皆さんは、氷室という言葉の響きからどんなものを想像されますか?
私も、この風習を知るまでは冬に行われる店頭的な行事か何かのことだと思い込んでいました。
金沢市ではこの7月1日を「氷室の日」としていて、来る夏を越すための体力と無病息災を願って、氷室饅頭を食べるのが一般的なんです。
今回は、「氷室」とは何のことなのか、習わしなども交えながら「氷室の日」について迫っていくことにしましょうか☆


 

氷室というのは、冬に雪を入れておいて氷としてためておくための特別な小屋のことを指し、
旧暦6月1日(新暦6月30日)に、前田家が江戸の将軍家へ白山氷を献上していたことに由来しています。
毎年1月の最終日曜日に、雪詰めと言われる儀式を金沢の奥座敷と言われている湯涌温泉で行われ、
貯蔵しておいた氷雪を夏の暑い時期に筵と笹の葉に厳重に包み、金沢から江戸の藩邸まで運んでいたと言います。
これを「氷室開き」と言い、6月30日に行うのが通例となっていました。
氷室から運び出された氷雪が無事に江戸に届けられるようにと、饅頭を神社に供えて祈願していたことから、
氷室開きの翌日に当たる7月1日を「氷室の日」として定着し、お饅頭を食べる週刊が根付いたと言われています。


 

1955(昭和30)年代にこの行事は一度途絶えてしまったものの、湯涌温泉観光協会を中心に
1986(昭和61)年より、見事に復活を遂げ現在に至っています。
6月30日の氷室開きは今や金沢市の夏の風物詩となっており、運び出された氷の一部は献上氷室雪として薬師寺に奉納され、
残りのものはお茶用の湯に足されて一般客に振舞われるので、毎年多くの観光客が訪れているんです。

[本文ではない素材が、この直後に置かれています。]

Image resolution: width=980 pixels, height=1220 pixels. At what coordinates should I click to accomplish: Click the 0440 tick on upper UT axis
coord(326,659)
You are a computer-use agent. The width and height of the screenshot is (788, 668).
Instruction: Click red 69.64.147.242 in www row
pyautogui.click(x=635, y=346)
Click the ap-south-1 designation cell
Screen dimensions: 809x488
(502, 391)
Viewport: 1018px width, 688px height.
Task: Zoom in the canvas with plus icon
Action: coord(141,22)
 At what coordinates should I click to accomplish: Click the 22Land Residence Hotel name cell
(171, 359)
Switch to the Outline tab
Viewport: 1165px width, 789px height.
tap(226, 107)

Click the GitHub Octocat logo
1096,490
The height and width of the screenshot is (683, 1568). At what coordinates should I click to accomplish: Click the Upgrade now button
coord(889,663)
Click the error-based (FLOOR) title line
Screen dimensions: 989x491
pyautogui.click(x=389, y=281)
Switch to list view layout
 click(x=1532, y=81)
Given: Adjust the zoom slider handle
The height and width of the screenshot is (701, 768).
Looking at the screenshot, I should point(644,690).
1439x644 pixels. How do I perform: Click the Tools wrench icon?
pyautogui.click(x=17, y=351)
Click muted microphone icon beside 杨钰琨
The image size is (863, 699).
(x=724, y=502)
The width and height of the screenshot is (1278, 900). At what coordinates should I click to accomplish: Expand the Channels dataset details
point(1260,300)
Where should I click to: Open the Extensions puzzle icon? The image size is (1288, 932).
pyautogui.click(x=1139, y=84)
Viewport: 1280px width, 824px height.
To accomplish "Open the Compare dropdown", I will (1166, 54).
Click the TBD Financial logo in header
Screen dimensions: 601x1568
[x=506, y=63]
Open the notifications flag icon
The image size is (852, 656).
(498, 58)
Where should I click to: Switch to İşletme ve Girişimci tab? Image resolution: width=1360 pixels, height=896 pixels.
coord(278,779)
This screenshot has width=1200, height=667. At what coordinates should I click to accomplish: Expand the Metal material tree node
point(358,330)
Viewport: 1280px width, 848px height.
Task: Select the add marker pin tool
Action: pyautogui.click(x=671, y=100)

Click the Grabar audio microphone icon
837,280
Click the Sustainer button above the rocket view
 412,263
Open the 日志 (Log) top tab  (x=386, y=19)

 7月1日は、早朝から地元の和菓子屋さんがこぞって氷室饅頭を大々的に売り出し、長蛇の列をなして買い求める姿があちらこちらで見受けられるそうですよ!
とてもさっぱりとした酒饅頭で、この饅頭を食べることで夏を越すだけの体力を養い、無病息災を祈るという意味も込められています。
私自身も、もちろん金沢で直接この風習を味わったことはありませんが、どうしてもこのお饅頭を試してみたくて、
昨年初めて氷室饅頭を7月1日に間に合うように取り寄せて、自宅でしっかりと食しましたよ。
本当に後味がすっきりとしたお饅頭で、できれば毎年このお饅頭を食べる習慣だけは継承していきたいものです。